## WHAT NEEDS TO BE DONE
Counting the line with "Home (74, 152)" as the last one, copy out the lines of the data exactly from the first onward.

BEGIN

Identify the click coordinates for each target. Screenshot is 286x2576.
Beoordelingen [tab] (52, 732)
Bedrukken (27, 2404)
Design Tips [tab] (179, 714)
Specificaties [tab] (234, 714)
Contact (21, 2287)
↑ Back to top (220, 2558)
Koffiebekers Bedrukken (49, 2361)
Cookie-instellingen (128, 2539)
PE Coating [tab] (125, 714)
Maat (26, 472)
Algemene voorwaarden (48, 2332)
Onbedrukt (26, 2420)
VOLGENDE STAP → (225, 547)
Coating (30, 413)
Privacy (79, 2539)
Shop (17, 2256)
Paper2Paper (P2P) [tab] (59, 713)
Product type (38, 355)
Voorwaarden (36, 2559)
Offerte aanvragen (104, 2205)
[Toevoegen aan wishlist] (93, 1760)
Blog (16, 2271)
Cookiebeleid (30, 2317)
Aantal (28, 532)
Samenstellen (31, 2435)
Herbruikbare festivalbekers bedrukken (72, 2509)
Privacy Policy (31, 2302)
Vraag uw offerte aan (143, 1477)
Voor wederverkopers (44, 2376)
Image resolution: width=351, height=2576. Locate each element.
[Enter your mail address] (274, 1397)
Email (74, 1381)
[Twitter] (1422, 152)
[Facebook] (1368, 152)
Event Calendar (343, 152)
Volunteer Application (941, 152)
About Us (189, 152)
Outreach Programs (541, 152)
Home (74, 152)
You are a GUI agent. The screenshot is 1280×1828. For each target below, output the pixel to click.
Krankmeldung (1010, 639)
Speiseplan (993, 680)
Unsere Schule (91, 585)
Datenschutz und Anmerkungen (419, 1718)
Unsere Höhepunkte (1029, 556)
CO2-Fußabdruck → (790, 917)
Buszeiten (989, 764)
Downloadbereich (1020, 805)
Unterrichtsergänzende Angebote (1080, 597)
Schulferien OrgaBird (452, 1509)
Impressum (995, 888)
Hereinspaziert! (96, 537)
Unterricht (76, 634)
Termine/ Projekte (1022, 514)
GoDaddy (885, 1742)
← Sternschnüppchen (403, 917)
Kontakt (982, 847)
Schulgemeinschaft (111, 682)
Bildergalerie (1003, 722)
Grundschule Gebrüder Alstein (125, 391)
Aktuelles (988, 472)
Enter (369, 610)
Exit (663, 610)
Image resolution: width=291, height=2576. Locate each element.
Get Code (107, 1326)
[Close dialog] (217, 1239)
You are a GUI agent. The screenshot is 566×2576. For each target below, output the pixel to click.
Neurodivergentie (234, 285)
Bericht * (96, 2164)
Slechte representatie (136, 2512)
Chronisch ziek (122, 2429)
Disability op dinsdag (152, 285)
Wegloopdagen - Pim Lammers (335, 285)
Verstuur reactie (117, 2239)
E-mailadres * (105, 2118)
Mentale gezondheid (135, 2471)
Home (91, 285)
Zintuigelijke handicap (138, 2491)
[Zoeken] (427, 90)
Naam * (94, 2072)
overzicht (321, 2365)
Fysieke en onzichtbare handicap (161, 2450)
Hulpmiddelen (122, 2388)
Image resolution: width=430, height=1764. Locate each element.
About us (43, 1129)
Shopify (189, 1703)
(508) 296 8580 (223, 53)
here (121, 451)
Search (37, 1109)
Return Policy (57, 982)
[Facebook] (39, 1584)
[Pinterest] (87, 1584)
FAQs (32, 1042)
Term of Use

END

## RESULT
Identify the click coordinates for each target. Screenshot is 286x2576.
Beoordelingen [tab] (52, 732)
Bedrukken (27, 2404)
Design Tips [tab] (179, 714)
Specificaties [tab] (234, 714)
Contact (21, 2287)
↑ Back to top (220, 2558)
Koffiebekers Bedrukken (49, 2361)
Cookie-instellingen (128, 2539)
PE Coating [tab] (125, 714)
Maat (26, 472)
Algemene voorwaarden (48, 2332)
Onbedrukt (26, 2420)
VOLGENDE STAP → (225, 547)
Coating (30, 413)
Privacy (79, 2539)
Shop (17, 2256)
Paper2Paper (P2P) [tab] (59, 713)
Product type (38, 355)
Voorwaarden (36, 2559)
Offerte aanvragen (104, 2205)
[Toevoegen aan wishlist] (93, 1760)
Blog (16, 2271)
Cookiebeleid (30, 2317)
Aantal (28, 532)
Samenstellen (31, 2435)
Herbruikbare festivalbekers bedrukken (72, 2509)
Privacy Policy (31, 2302)
Vraag uw offerte aan (143, 1477)
Voor wederverkopers (44, 2376)
Image resolution: width=351, height=2576. Locate each element.
[Enter your mail address] (274, 1397)
Email (74, 1381)
[Twitter] (1422, 152)
[Facebook] (1368, 152)
Event Calendar (343, 152)
Volunteer Application (941, 152)
About Us (189, 152)
Outreach Programs (541, 152)
Home (74, 152)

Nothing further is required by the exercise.